Les conséquences du feedback retardé ont été étudiées dans un grand nombre de recherches, et cela depuis de nombreuses années. Ainsi, (Yates, 1963), par exemple, rapportait que les locuteurs, sur lesquels le DAF avait été testé, tendaient notamment à allonger la durée des voyelles, à répéter certaines consonnes et à augmenter l’intensité des répétitions. Il conclut en observant que les erreurs commises par les locuteurs sous ces conditions de parole sont proches des disfluences des personnes qui bégaient et propose alors sa méthode comme un moyen de comprendre le bégaiement.

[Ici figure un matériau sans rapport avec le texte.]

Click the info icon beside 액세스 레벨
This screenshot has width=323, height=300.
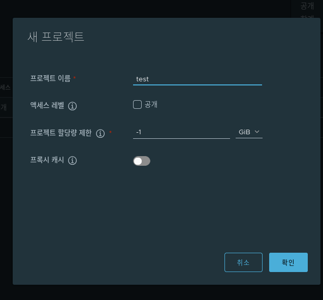coord(73,106)
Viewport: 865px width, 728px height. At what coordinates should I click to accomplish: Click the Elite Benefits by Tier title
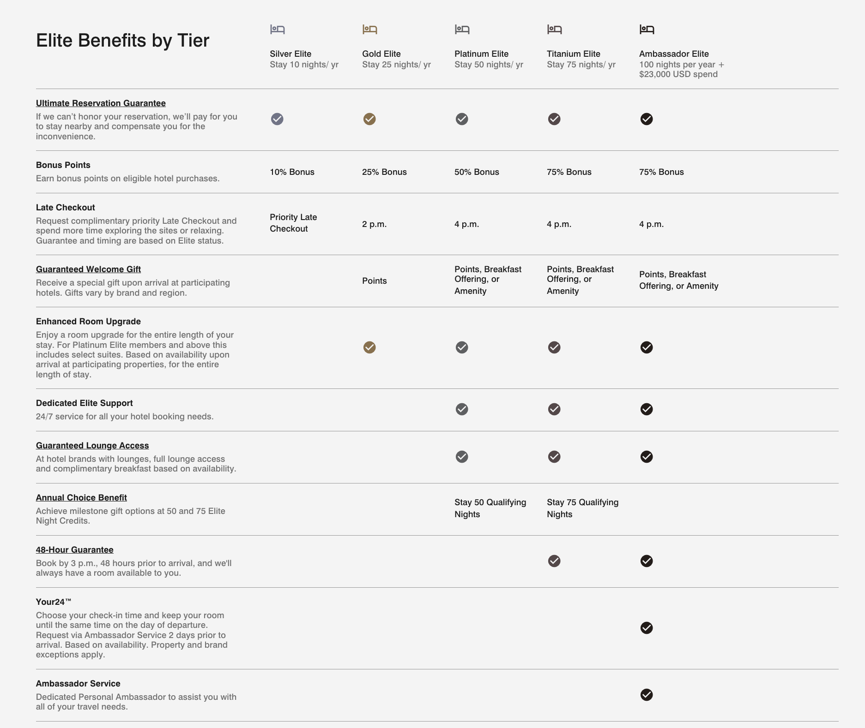[x=122, y=41]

Cette recherche n’est pas isolée dans la mesure où, de manière générale, la littérature confirme que retarder le feedback chez un sujet non-pathologique aurait tendance à augmenter significativement les troubles de la fluidité verbale (Stuart, et al. 2002). Plus précisément, ces auteurs ont observé que plus le feedback était retardé, plus le nombre de disfluences était important. En outre, ils ont constaté que cet effet était également lié à la vitesse d’élocution, étant donné que les conséquences d’un DAF auraient tendance à être d’autant plus importantes que le locuteur est obligé d’augmenter sa vitesse d’élocution. Les auteurs concluent toutefois leur recherche en signalant bien que, même si les locuteurs sains sont significativement plus disfluents sous DAF, ils le sont toujours moins que les locuteurs bègues, dont le feedback n’a pas été retardé.